После истории с вором я подружился с Джимом Хорскрофтом, сыном доктора. Он с первого дня поступления в школу был самым смелым в драках и всего через час после приезда перебросил Бертона, который до него считался самым сильным из учеников, через классную доску. Джим всегда отличался крепкими мускулами и широкой костью и даже в то время был широкоплеч и высок, много не разговаривал, давал волю рукам и очень любил стоять, прислонясь к стене и глубоко засунув руки в карманы брюк. Я даже помню, что он шутки ради держал во рту сбоку соломинку, именно так, как впоследствии держал трубку. Каким героем он казался нам тогда!

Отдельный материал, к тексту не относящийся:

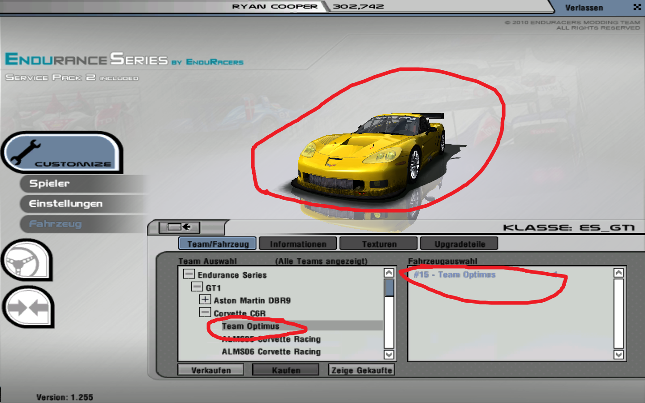
Task: Expand the Aston Martin DBR9 node
Action: point(205,300)
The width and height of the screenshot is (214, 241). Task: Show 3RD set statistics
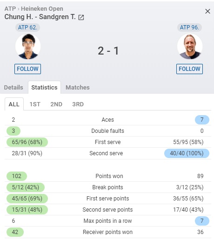(x=78, y=104)
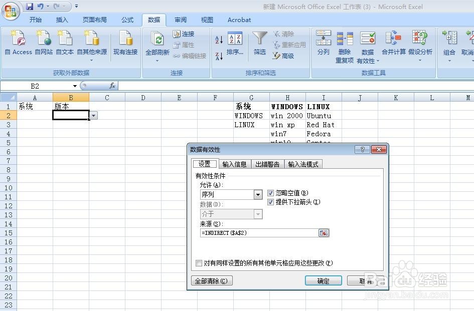
Task: Check 对有同样设置的所有其他单元格应用这些更改
Action: click(x=199, y=262)
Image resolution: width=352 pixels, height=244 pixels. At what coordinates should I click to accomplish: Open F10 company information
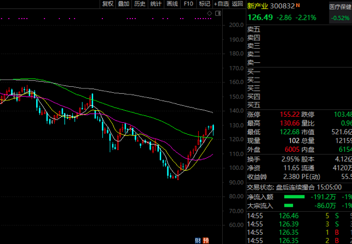[188, 4]
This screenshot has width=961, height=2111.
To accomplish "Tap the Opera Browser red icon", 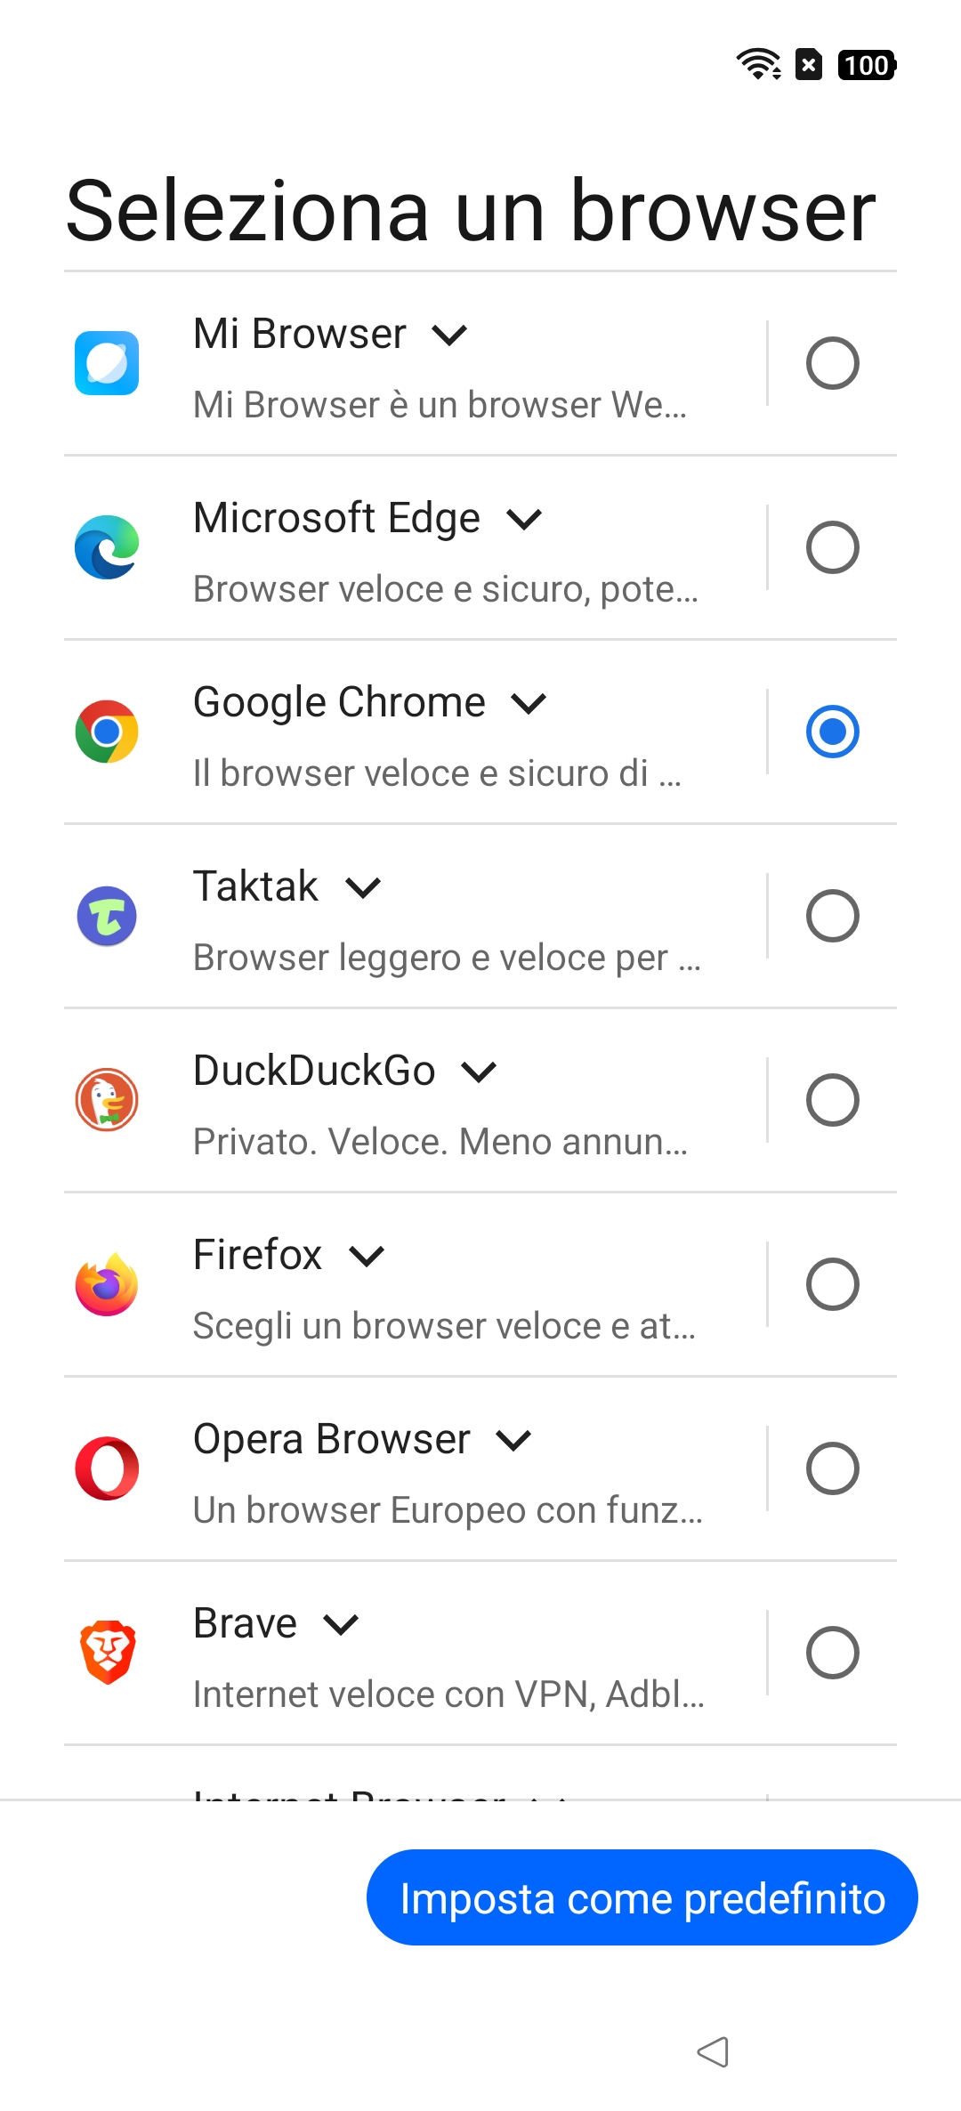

Мы были не больше как маленькие дикари и, подобно дикарям, чувствовали уважение к силе. Был у нас Том Карндел из Эпплбоя, который писал алкаические стихи так легко, будто бы с детства только и знал, что всякие пентаметры и гекзаметры, но никто из учеников не обращал на Тома ни малейшего внимания. Был еще Вилли Ирншоу, который знал решительно все даты, начиная с убиения Авеля, так что к нему обращались за справкой даже учителя, но у этого мальчика была узкая грудь, хотя он и был высок ростом. И что же, разве помогло ему знание дат, когда Джек Симонс из младшего класса гнал его по всему коридору ремнем с пряжкой на конце. С Джимом Хорскрофтом так не поступали. Какие рассказы о его силе передавали мы друг другу шепотом! Как он проломил кулаком филенку дубовой двери в комнате отдыха, а когда в бейсбольном матче Долговязый Мерридью унес мяч, он схватил Мерридью с мячом, поднял вверх и, минуя всех соперников, добежал до цели. Нам казалось ни с чем несообразным, чтобы такой человек, как он, стал ломать себе голову из-за каких-то там спондеев и дактилей или непременно знал, кто подписал Великую Хартию. Когда он сказал при всем классе, что ее подписал король Альфред, то мы, маленькие, подумали, что, по всей вероятности, так оно и есть и что уж, наверное, Джим знает лучше, чем тот, кто написал учебник. Ну так вот, случай с вором и обратил на меня его внимание, он погладил меня по голове и сказал, что я храбрый чертенок, и я по крайней мере неделю не чуял под собой ног от гордости. Целых два года мы были с ним очень дружны, и хотя в сердцах или не подумав он часто обижал меня, я любил его как брата и так плакал, что слез набралось бы с целый чернильный пузырек, когда он уехал от нас в Эдинбург, чтобы там изучать профессию своего отца. Я после него пробыл в школе еще пять лет и под конец тоже сделался самым сильным учеником: я был крепким, как китовый ус, хотя, что касается веса и мускулов, я уступал моему знаменитому предшественнику. Я вышел из школы Бертуистла в год юбилея и после того три года прожил дома, разводя овец. Но корабли на море и армии на суше все еще сражались, и на нашу страну падала грозная тень Бонапарта. Мог ли я знать, что и мне также доведется поспособствовать тому, чтобы тень эта перестала пугать наш народ?